Ukrainian Association for Jewish Studies
- Formation: 2015
- Legal status: Non-profit academic NGO
- Location: Kyiv, Ukraine;
- President: Vitaly Chernoivanenko
- Vice President: Oleksiy Khamray
- Secretary: Serhiy Hirik
- Website: www.uajs.org.ua

= Ukrainian Association for Jewish Studies =

Ukrainian academic organization

The Ukrainian Association for Jewish Studies (UAJS) is a non-profit academic and professional non-governmental organization that brings together Ukrainian scholars and students who work in the field of Jewish studies. The UAJS was established in 2015.

The mission of the UAJS is to coordinate efforts of the scholars resident in Ukraine and abroad, aimed at the development of research on history, languages, art and other aspects of Jewish life in Ukraine and worldwide. There are two membership categories, Full membership and Student membership. The UAJS’ Articles of Association allows membership for foreign academicians.

Current UAJS President is Vitaly Chernoivanenko, PhD, Associate Professor in the History Department at the National University of Kyiv-Mohyla Academy (NaUKMA), the Vice President is Oleksiy Khamray, Dr. hab. in Philology, Director of the Near and Middle East Department at the Ahatanhel Krymskyi Institute of Oriental Studies of the National Academy of Sciences of Ukraine. Secretary of the UAJS is Serhiy Hirik, PhD in history, Senior Research Fellow at the State Research Institution "Encyclopedia Press".

== Activity ==
Practical activity of the UAJS includes the organization of the academic conferences, roundtables, workshops, public talks, and mini courses on Jewish Studies.

The UAJS publishes an annual academic journal Judaica Ukrainica, established in 2012. The UAJS also is a publisher of “Library of Judaica Ukrainica journal”.

The Ukrainian Association for Jewish Studies co-administers the MA in Jewish Studies Program at the National University of Kyiv Mohyla Academy (founded in 2012).

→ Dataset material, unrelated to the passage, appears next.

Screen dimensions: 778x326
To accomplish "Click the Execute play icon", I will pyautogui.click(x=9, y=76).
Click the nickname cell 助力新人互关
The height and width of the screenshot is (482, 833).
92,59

The organization cooperates with a number of academic and educational institutions and non-governmental organizations from Ukraine and abroad: National University of Kyiv-Mohyla Academy, Ukrainian Catholic University, Institute of Jewish Studies of the Jagiellonian University, Hebrew University of Jerusalem, Université de Montréal, Jewish Theological Seminary of America, United States Holocaust Memorial Museum, Ukrainian Jewish Encounter Initiative, Nadav Foundation, Vaad of Ukraine, European Association for Jewish Studies, World Union of Jewish Studies etc. In cooperation with its partner institutions, the UAJS acts as a co-organizer of academic events in educational and research institutions of Ukraine.

In 2015–2016 academic year, in partnership with the Institute for the Study of Global Antisemitism and Policy (Canada–USA), the UAJS organized at the NaUKMA the series of public lectures and discussions "Contemporary Antisemitism in Ukraine and Worldwide" by well known researchers, public figures and journalists from Ukraine and abroad: Yaroslav Hrytsak, Yosyf Zisels, Vakhtang Kipiani, Taras Voznyak, Vitaly Portnikov etc.

In October 2017, the Ukrainian Association for Jewish Studies and the NaUKMA's Master Program in Jewish Studies with the support of the European Association for Jewish Studies organized the International conference “Ukrainian Jews: Revolution and Post-Revolutionary Modernization. Policy, Culture, and Society”, dedicated to the destiny of Ukrainian Jews during 1917–1920s. The event brought together the scholars from Ukraine, Austria, Germany, Hungary, Israel, the UK, the USA.

In October 2018, the UAJS has organized the international conference "Modern Israel: From State in Construction to State Facing Challenges" on occasion of the 70th anniversary of the State of Israel. The researchers from Canada, the US, Germany, Israel, Poland, Sweden, the UK, and Ukraine participated in this event. The topics of the history of Israel and Zionism, relations between Israel and another countries, Israeli society and culture etc. were discussed during the conference. The event was supported by the Nadav Foundation, the European Association of Israel Studies and the Masoret Kiev community.

In 2019, with the support of the Dutch Jewish Humanitarian Fund, the Ukrainian Association for Jewish Studies organized a popular science lecture series "Jews of Ukraine: From Ancient Rus to Independence." The project events were held at the Halom Jewish Center (Kyiv). 18 lectures on various topics related to the history and traditions of Eastern European Jewish communities, Jewish culture, literature, and modern translations from the Yiddish language were delivered by leading researchers, teachers of the Master's and Certificate programs in Jewish Studies at the National University of Kyiv-Mohyla Academy, and specialists from other academic institutions of Ukraine.

In 2020–2021, as part of the UAJS' Yiddish project, with the support of the Omelian Pritsak Center for Oriental Studies at the Ukrainian Catholic University of Kyiv-Mohyla Academy and the Jewish Theological Seminary (New York), the association will organize academic language courses and a Yiddish conversation club.